To briefly summarize the events which led to these charges (a full explanation can be found here): Wuterich's squad was driving down the road when a roadside bomb took out one Humvee, killing one member of Wuterich's squad and injuring others. The squad observed a group of Iraqis nearby in a car, and it is common for the people who detonate these bombs to do so from a nearby car. So, the squad ordered the Iraqis out of the car. Upon exiting the car, the Iraqis started running away, so the squad opened fire and killed them. Immediately thereafter, the squad came under fire from a nearby cluster of houses. The squad identified the house where the fire appeared to be coming from, surrounded the house, and rolled several grenades inside, killing the occupants. The squad then came under fire from another nearby house, and stormed the house, killing those occupants. Here's the problem: the Iraqis in the car were found to be unarmed, without a detonator, and thus were merely innocent bystanders. The first house that the squad attacked was inhabited mostly by women and children, with no arms anywhere in the house. Ditto the second house. So, at the end of the day, the squad killed a number of innocent civilians, which is indisputably a tragedy.

Now, let me tell you why the prosecution of any of these Marines is a total farce. And, since I've never seen combat, let me use the words of someone who saw a whole lot of combat: "You cannot qualify war in harsher terms than I will. War is cruelty, and you cannot refine it...." Gen. William Sherman. And Sherman's words are as true today as they were in 1864. In every war ever fought, there have been civilian casualties. That's simply part of the bargain. In World War II, generally considered by Americans as a good and just war, Allied bombers firebombed Dresden, Germany, resulting in tens of thousands of civilian deaths. Let's just say it plainly: in war, civilians die. Always have, always will.
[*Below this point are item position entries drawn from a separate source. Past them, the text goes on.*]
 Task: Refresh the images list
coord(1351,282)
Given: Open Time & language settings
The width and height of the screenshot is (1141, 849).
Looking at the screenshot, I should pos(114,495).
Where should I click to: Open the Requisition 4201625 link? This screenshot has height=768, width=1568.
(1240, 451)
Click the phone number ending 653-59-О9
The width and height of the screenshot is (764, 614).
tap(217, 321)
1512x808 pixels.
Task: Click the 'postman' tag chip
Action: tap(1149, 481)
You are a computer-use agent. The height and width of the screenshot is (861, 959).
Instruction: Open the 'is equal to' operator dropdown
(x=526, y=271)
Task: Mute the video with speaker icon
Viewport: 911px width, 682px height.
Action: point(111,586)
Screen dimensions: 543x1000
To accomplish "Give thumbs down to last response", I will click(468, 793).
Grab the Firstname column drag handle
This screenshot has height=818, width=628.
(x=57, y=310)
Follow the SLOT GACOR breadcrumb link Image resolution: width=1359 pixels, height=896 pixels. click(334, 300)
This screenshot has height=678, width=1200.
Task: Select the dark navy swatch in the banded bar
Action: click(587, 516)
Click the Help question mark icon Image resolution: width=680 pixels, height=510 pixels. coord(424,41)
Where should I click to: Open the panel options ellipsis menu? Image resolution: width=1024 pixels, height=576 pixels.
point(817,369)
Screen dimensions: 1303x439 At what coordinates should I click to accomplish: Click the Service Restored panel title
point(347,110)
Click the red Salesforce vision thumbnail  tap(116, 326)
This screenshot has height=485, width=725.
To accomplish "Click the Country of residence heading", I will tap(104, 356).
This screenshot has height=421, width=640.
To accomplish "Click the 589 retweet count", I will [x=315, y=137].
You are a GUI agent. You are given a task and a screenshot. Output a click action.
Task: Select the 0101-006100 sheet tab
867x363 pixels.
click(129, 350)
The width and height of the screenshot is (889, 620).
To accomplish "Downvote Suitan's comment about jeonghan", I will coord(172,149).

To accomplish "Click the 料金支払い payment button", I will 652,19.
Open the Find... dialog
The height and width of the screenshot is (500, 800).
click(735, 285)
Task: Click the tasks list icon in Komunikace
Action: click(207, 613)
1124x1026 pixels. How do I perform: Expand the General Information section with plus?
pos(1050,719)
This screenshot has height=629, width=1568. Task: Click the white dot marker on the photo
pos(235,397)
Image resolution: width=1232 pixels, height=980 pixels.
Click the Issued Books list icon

The problem is, the Administration doesn't want to, and in some ways can't afford to, admit that to the American people. The Administration needs us to believe that this is a "clean" war, where we are killing only insurgents and winning the hearts and minds of the Iraqi people. We all know that, in reality, this is total bullshit. But we must also recognize that this cannot be done, even in theory. The history of war proves otherwise. Indeed, the history of war suggests that military commanders are no more than passingly concerned with civilian casualties, so long as a strategic goal is met. The atom bombs dropped on Japan are convincing proof of this.

As Americans, we need to understand that every time our military flexes its muscles, the inevitable result is civilian casualties. Understanding this, we must always ask ourselves: is it worth it? It can be argued, and I would be willing to argue, that the civilian casualties in World War II, which probably topped ten million when counted world wide (Russian alone suffered several million), were worth it, given what was at stake. I think it is equally clear that, in Iraq, they are not worth it. Others may disagree, but we all need to understand that the debate cannot based on the theory that war can be conducted cleanly. If we believe in what we are doing in Iraq, we should be willing to tolerate civilian casualties. If civilian casualties bother us, and the government's treatment of Sgt. Wuterich and Blackwater suggest that the government is indeed bothered, we should take that as a sign that perhaps we no longer believe the hype. And when we recognize that, we must recognize that it is time to withdraw.